Nothing below is to be printed except the lines between the line holding "Live Markets (182, 2381)" and the line holding "Parties (842, 76)", inclusive, each exactly as it appears.

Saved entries
=== Begin Enclosure ===

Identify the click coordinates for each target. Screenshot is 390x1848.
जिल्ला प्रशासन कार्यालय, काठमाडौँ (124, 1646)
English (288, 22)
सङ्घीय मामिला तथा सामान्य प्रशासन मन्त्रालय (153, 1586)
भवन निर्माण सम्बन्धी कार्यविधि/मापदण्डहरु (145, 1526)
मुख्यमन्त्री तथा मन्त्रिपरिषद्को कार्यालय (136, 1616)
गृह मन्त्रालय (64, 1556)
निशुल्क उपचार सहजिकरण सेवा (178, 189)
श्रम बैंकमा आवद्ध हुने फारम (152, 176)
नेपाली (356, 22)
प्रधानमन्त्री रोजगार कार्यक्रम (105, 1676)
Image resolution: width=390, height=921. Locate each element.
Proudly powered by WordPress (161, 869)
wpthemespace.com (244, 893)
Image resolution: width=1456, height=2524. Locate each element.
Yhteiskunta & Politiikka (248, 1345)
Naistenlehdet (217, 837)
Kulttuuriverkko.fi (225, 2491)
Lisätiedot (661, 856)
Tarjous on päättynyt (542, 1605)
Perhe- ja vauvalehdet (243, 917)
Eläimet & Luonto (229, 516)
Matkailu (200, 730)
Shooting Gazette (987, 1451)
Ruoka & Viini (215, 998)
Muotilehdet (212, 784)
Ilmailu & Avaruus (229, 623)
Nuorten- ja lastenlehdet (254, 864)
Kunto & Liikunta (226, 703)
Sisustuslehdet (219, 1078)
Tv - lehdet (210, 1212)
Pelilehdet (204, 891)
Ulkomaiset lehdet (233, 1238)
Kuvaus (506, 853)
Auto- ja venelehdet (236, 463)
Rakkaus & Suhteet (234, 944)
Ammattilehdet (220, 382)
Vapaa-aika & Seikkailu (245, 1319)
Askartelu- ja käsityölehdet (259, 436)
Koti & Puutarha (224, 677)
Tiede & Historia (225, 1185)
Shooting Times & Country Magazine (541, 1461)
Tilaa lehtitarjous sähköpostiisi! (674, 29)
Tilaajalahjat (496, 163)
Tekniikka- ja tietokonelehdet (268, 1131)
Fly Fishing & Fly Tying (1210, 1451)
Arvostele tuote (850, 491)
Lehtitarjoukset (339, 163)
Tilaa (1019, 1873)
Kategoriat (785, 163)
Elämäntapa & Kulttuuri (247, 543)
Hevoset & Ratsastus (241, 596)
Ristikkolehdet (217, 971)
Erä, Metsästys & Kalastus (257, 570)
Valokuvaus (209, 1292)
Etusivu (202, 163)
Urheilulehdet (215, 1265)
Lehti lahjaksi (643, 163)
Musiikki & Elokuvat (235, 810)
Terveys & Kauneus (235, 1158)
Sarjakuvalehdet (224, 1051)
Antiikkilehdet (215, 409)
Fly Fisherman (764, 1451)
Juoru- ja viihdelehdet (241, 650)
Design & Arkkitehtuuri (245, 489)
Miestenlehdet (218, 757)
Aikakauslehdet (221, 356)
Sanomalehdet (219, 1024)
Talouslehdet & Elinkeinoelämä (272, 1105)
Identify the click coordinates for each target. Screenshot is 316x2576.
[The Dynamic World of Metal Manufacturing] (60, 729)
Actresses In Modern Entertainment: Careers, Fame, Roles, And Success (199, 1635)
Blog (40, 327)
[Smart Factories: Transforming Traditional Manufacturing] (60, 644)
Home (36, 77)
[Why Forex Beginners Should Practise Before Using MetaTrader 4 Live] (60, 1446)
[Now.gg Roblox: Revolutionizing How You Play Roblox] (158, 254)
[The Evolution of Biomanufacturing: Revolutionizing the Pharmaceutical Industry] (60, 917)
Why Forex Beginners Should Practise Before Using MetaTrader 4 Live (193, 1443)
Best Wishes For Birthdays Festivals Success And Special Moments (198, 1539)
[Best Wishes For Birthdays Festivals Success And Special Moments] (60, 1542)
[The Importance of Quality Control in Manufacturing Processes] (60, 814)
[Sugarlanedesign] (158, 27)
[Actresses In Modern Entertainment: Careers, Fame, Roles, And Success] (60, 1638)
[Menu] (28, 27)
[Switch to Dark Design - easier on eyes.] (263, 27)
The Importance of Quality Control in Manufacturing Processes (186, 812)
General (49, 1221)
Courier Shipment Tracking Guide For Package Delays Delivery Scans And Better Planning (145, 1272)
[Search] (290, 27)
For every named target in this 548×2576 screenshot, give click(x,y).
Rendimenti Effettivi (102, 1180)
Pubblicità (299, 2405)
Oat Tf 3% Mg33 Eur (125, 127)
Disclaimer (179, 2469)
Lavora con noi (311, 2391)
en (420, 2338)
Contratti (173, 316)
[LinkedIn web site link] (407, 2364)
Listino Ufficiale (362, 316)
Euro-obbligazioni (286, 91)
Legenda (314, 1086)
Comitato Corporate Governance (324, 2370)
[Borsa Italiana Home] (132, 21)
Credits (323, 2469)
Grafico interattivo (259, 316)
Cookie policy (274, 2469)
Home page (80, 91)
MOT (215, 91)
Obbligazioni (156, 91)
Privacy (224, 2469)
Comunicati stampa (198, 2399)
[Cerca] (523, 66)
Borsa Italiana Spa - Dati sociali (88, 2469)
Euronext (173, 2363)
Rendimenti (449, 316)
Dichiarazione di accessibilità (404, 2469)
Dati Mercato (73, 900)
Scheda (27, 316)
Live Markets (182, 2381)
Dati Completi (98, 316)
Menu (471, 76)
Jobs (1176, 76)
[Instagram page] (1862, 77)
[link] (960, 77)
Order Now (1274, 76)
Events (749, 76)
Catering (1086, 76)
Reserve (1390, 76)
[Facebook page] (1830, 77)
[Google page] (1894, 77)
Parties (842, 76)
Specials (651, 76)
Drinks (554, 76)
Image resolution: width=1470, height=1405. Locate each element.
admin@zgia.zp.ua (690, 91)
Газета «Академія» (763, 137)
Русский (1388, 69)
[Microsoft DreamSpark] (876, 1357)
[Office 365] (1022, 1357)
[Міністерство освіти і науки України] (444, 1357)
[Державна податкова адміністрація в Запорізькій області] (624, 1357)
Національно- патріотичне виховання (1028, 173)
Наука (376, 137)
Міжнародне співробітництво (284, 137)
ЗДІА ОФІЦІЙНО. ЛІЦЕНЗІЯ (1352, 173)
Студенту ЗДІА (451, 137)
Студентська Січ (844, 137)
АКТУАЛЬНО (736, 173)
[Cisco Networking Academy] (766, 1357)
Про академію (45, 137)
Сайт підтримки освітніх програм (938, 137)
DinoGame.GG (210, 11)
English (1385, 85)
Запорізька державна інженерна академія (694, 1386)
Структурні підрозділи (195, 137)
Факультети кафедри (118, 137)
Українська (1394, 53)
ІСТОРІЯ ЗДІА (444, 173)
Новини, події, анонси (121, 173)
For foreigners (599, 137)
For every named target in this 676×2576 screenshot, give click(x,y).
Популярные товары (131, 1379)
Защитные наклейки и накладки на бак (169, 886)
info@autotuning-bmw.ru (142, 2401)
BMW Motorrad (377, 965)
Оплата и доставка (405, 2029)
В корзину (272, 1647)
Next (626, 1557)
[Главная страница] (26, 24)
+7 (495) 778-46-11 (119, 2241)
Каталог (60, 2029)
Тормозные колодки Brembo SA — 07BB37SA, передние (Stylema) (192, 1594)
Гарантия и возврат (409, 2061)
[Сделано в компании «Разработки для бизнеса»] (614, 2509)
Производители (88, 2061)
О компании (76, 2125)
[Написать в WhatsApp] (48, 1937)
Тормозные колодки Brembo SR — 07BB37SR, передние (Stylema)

=== End Enclosure ===

**Response area:**
Live Markets (182, 2381)
Dati Completi (98, 316)
Menu (471, 76)
Jobs (1176, 76)
[Instagram page] (1862, 77)
[link] (960, 77)
Order Now (1274, 76)
Events (749, 76)
Catering (1086, 76)
Reserve (1390, 76)
[Facebook page] (1830, 77)
[Google page] (1894, 77)
Parties (842, 76)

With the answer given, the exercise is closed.